As medical marijuana has been legalized in Pennsylvania for over a year, Pennsylvania state police are calling for updates to the drunk driving and DUI laws to reflect the current situation. Throughout the state, dispensaries will soon be operating to provide medical marijuana to people with a prescription. Police have expressed their concerns that people with legitimate cannabis prescriptions could get DUI charges, even if they are not intoxicated or unsafe to drive.
In York County, drunk driving charges for alcohol are down significantly; however, DUI charges based on being under the influence of drugs have gone up. Because marijuana is classified as a Schedule I drug, this ostensibly means that there is no medical purpose for the drug's use; someone with any amount of cannabis in their system could be charged with DUI rather than only those people who are too intoxicated to drive. Police spokespeople emphasized that even in the Pennsylvania Bulletin, the amount given for the active ingredient in marijuana, THC, is extremely small. Driving with more than 1 nanogram of THC per milliliter of blood is considered DUI.

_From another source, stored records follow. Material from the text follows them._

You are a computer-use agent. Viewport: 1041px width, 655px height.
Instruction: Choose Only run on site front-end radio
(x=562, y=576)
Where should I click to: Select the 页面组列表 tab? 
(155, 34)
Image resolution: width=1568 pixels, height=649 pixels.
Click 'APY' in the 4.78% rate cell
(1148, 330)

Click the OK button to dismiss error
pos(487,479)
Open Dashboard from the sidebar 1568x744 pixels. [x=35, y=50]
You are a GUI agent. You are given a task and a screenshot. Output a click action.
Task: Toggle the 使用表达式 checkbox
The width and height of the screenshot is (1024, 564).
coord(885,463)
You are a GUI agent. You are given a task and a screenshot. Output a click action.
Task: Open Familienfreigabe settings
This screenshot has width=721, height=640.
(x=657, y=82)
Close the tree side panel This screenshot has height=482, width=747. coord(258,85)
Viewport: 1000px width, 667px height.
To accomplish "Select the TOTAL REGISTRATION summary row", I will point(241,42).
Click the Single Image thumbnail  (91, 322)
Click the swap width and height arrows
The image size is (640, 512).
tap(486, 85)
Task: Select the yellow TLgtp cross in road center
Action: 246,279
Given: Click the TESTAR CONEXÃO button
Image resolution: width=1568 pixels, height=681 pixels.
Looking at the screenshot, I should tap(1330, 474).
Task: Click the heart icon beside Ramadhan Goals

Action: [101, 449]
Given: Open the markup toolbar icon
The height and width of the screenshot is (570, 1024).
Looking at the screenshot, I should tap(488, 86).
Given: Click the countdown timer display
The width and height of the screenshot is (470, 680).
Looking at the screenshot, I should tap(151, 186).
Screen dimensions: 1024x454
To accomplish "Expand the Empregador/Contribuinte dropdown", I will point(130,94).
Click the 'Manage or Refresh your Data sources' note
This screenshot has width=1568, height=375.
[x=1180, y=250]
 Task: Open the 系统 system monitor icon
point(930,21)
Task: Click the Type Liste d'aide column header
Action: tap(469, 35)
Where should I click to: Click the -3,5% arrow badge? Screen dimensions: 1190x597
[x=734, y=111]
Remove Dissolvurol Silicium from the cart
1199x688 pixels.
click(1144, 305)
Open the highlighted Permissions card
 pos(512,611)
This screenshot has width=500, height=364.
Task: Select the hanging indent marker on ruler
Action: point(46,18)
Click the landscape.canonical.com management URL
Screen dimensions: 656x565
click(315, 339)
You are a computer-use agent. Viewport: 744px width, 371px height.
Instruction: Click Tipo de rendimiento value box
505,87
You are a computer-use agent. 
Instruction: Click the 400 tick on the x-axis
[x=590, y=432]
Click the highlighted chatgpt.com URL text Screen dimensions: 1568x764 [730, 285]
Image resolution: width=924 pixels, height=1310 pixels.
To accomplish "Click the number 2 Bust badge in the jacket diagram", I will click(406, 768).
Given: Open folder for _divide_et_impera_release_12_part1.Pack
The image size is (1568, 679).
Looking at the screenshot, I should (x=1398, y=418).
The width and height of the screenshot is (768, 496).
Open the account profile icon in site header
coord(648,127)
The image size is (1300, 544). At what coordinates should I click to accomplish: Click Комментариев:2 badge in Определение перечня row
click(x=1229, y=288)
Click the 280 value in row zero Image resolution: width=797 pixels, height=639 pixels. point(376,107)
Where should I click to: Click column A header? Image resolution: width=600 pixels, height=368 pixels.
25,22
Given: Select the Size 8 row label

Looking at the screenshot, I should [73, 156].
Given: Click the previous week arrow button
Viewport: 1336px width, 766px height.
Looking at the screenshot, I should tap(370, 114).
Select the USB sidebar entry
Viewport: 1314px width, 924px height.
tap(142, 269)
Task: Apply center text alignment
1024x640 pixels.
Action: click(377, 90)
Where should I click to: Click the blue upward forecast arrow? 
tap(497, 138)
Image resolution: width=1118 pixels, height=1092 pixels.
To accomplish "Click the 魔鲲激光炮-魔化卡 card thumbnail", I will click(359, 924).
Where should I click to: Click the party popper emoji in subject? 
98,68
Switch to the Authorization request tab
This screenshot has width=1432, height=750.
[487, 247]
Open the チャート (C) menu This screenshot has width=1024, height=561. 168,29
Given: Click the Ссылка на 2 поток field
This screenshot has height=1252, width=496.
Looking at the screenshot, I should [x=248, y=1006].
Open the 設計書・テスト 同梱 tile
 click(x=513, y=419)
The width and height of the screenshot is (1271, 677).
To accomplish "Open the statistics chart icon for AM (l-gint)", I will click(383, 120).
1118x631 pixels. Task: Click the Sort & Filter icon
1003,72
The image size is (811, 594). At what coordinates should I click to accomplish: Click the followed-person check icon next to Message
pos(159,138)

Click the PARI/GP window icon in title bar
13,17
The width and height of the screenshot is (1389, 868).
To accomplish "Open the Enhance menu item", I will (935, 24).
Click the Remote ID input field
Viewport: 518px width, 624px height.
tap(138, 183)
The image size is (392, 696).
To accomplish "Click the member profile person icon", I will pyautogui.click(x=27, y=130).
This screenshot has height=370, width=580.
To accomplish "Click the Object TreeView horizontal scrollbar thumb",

However, police noted that this amount will be exceeded by people who are consuming medical marijuana with a legitimate prescription who are not intoxicated. Any recent marijuana use at all could put people at risk of DUI charges. Instead, police are urging a legislative change that establishes specific tolerances for marijuana rather than allowing it to remain classified as a Schedule I drug for DUI purposes.
People who are facing drunk driving charges for alcohol, marijuana or other drugs are at risk of severe penalties and a long-lasting criminal record. A criminal defense attorney may work to provide a strong defense to DUI charges, challenging weaknesses in the case against the defendant and working to protect their client's interests.